Display each line of the items below that contains the word "Open".
>>>
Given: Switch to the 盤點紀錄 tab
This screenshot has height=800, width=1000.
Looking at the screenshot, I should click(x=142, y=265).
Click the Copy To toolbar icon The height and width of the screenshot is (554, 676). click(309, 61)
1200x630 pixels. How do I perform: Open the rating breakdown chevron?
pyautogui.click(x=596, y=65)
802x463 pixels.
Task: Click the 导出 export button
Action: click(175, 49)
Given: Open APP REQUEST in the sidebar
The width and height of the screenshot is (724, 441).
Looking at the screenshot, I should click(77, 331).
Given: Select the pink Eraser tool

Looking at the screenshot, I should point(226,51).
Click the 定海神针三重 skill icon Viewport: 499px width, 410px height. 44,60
<<<
• THE RESPONSE:
1200x630 pixels. How do I perform: Open the rating breakdown chevron?
Given: Open APP REQUEST in the sidebar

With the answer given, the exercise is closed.